All secular political parties, for long have been playing the same game of ‘minority vote bank politics’. All these political parties apart from moral promise have not done anything for the community. They somehow united Muslim votes for ages and have only made promises with no fulfillment. Muslim votes also experimented with various secular regional and secular national party but did not get any result. They realized that in the game of vote bank politics they don’t get any commitment or fulfillment, worst they don’t even get any different treatment. They realized the game of vote bank politics remains same only the playground and yardsticks changes with changing political parties.
The challenge is the format of the game is changing and we are witnessing new players changing the dynamics in their favour. I believe the change in the format of game is also a function of the rise in Muslim vote share in different parts of India. I have to quote PR Ramesh of Open magazine who wrote earlier this year: “The rise in Muslim numbers is most noticeable in Assam, where they were found to make up 34.2 percent of the population in 2011, up by more than 3 percent since 2001. In West Bengal, this religious group’s share rose by almost 2 percent to 27 percent.

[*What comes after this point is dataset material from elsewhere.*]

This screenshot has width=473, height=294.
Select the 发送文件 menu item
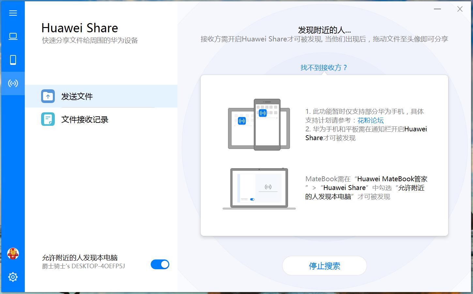[77, 96]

In Kerala, it rose by 2 percent to 26.6 percent. Uttarakhand has seen a similar rise to 13.9 percent. In UP and Bihar, the increase is about 1 percent, with the Muslim headcount at 19.3 percent and 16.9 per cent respectively. Jharkhand, Delhi and Maharashtra report similar increases, with the 2011 figures rising to 14.5, 12.9 and 11.5 percent respectively, while Karnataka has seen a rise of just below 1 percent to 12.9 percent.” The change in the vote share is one key deviation in the format of the game. The change in vote share has resulted into the confident and decisive Muslim vote bank. We can witness rise of Regional Muslim Political Parties – Indian Union Muslim League (IUML), to the All India United Democratic Front (AIUDF) and the Majlis Ittehadul Muslimeen (MIM). We have witnessed the rise of these regional political parties and in the next few elections the rise of these parties will force Muslims to rethink their normal voting patterns. The rise of new Muslim Vote Bank will result in:
- The changing pattern of votes can be witnessed in the classic case of the rise of the All-India Majlis-e-Ittehadul Muslimeen (MIM). It has broken out of Hyderabad and opened its account in Maharashtra and has been committed to the other Muslim dominated states viz. Karnataka, Bihar, UP and West Bengal. The rise of regional Muslim parties has implications for all other secular, non-secular parties.
- The branded secular parties – Congress, SP, BSP, TNC, etc will see end of traditional Muslim vote bank. If the Muslim parties make a mark, it will force all secular parties to reckon with one simple truth that they are essentially Hindu parties offering a protection racket for the minorities.
- We will witness the rise of new definition of communal political parties which will include both ‘Hindu Communal’ and ‘Muslim Communal’
- The regional and national secular parties will progressively align among themselves with a ‘Hindu Communal’ and ‘Muslim Communal’ parties. In Uttar Pradesh, BSP or SP will have to align with the likes of MIM if they want to make an impact.
- The traditional Hindu Communal party – BJP will have to figure out whether the polarization of votes will lead to a reverse consolidation of the non-minority vote or there can be alignment between ‘Hindu Communal’ and ‘Muslim Communal’ parties.
- There is very high chances that the new Muslim parties viz. Indian Union Muslim League (IUML), to the All India United Democratic Front (AIUDF) and the Majlis Ittehadul Muslimeen (MIM) may end up building a strong mass base exactly the way the BSP did with Dalits and a lower caste coalition.
No wonder, we are living in the exciting time of vote bank politics which is witnessing change in the format of the game.